Document excerpt section start

The AI Technology Page:

The Danger Of Superhuman AI Is Not What You Think:

Key Point:

The rhetoric over “superhuman” AI implicitly erases what’s most important about being human. Generative AI is often touted as signalling the advent of "superhuman" artificial intelligence, but this framing promotes a harmful ideology that undermines human agency and autonomy. 

Despite their impressive capabilities, these AI tools lack fundamental human qualities such as consciousness, sentience, and the ability to experience emotions. The rhetoric of "superhuman" AI misleadingly equates computational speed and problem-solving with human intelligence, diminishing human cognition and creativity's rich, multifaceted nature. This perspective risks reducing human intelligence to mere task optimisation, ignoring the profound, qualitative aspects of human experience and potentially devaluing what it means to be human. I’m bullish on AI but also bullish on the uniqueness of humans and humanity. We will leverage AI in the right way to progress the world. I hope.

Document excerpt section end
Information section start

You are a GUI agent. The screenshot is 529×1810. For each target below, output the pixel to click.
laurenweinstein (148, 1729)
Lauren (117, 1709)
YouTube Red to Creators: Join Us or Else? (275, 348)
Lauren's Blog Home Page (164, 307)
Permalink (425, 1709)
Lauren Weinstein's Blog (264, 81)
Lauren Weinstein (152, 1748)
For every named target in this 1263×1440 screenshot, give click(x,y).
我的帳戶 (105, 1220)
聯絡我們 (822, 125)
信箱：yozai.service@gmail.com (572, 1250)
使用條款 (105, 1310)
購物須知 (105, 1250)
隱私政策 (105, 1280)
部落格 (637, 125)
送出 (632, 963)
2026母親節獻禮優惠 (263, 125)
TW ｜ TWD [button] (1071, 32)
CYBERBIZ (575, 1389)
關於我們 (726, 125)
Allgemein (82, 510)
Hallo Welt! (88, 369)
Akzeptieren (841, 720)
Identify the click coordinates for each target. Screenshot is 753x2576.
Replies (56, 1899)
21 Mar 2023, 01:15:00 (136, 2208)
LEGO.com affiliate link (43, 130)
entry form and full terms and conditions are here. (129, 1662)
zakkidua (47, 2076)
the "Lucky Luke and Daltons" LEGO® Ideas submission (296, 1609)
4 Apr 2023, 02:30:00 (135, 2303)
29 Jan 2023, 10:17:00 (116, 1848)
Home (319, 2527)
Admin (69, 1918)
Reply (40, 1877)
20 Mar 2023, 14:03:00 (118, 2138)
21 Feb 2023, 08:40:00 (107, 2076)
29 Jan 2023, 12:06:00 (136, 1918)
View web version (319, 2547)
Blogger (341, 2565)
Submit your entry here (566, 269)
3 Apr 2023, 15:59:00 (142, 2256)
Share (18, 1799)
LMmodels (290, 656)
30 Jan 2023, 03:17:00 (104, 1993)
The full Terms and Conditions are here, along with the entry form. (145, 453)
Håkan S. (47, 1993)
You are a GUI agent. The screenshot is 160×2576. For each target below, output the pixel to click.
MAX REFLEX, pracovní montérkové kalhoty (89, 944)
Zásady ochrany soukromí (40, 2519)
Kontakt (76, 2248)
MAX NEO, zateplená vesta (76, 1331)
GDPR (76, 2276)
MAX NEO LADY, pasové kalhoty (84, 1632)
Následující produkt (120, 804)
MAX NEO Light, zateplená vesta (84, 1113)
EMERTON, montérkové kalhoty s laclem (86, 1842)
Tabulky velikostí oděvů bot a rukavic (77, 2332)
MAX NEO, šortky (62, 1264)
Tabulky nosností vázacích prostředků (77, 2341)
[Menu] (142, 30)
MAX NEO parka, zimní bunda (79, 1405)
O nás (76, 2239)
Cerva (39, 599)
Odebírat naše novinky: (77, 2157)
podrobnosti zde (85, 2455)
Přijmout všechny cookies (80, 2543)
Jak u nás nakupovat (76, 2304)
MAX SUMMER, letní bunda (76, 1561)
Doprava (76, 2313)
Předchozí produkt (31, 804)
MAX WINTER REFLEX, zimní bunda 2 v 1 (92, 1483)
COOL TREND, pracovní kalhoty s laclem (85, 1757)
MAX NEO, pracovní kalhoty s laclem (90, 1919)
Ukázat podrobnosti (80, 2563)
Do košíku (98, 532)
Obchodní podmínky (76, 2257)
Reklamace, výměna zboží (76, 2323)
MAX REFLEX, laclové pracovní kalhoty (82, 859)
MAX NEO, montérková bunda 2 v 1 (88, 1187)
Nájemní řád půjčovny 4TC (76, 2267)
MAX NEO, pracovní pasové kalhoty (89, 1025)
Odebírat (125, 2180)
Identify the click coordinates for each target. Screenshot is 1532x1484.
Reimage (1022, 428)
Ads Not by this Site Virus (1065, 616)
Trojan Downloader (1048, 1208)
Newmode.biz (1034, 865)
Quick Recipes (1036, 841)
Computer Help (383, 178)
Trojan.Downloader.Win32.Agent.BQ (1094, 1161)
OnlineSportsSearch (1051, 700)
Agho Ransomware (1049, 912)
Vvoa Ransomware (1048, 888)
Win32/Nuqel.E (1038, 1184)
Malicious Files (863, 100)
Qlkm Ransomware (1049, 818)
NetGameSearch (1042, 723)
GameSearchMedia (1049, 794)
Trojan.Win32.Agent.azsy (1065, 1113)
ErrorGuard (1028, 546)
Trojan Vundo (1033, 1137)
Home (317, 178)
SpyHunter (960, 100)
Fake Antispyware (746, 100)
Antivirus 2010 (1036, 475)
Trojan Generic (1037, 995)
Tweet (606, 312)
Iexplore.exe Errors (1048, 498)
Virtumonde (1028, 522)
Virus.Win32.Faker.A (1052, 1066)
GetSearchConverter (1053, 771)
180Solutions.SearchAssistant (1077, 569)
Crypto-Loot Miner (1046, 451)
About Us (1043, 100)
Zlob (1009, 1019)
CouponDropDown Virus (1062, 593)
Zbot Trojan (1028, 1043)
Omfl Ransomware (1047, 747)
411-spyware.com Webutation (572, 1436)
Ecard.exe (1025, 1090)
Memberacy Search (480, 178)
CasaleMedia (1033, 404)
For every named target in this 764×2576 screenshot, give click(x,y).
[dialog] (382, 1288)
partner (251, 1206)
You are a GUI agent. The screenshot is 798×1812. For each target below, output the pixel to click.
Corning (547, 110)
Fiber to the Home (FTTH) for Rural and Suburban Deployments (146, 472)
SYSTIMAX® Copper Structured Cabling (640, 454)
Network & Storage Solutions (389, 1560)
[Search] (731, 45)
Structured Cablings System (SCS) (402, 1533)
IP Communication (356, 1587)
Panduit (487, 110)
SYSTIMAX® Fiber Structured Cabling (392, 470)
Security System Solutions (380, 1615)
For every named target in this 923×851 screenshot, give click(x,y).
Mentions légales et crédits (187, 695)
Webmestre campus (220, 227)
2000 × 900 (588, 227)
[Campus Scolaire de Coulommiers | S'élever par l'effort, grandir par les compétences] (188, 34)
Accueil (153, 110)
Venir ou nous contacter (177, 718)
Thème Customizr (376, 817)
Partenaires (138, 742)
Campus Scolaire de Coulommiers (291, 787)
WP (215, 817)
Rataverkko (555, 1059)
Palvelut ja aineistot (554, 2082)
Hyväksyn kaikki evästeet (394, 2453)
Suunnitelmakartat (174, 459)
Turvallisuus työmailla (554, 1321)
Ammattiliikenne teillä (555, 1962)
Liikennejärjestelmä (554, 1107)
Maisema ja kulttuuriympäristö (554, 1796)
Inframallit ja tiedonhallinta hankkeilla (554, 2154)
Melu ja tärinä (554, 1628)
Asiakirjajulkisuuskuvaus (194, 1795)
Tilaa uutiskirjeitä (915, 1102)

Information section end

About this exercise: Condense the paragraph of the superhuman AI piece that begins "Despite their impressive capabilities" into a shorter version that keeps its main facts. The material was taken from a different source than the text.

Output: However capable, AI tools lack consciousness, sentience, and emotion. Calling AI "superhuman" wrongly equates computational speed and problem-solving with human intelligence. This downplays the richness of human cognition and creativity and risks reducing intelligence to task optimization, which ignores the qualitative side of human experience and may devalue being human. I'm bullish on both AI and the uniqueness of humanity, and I hope we will use AI rightly to move the world forward.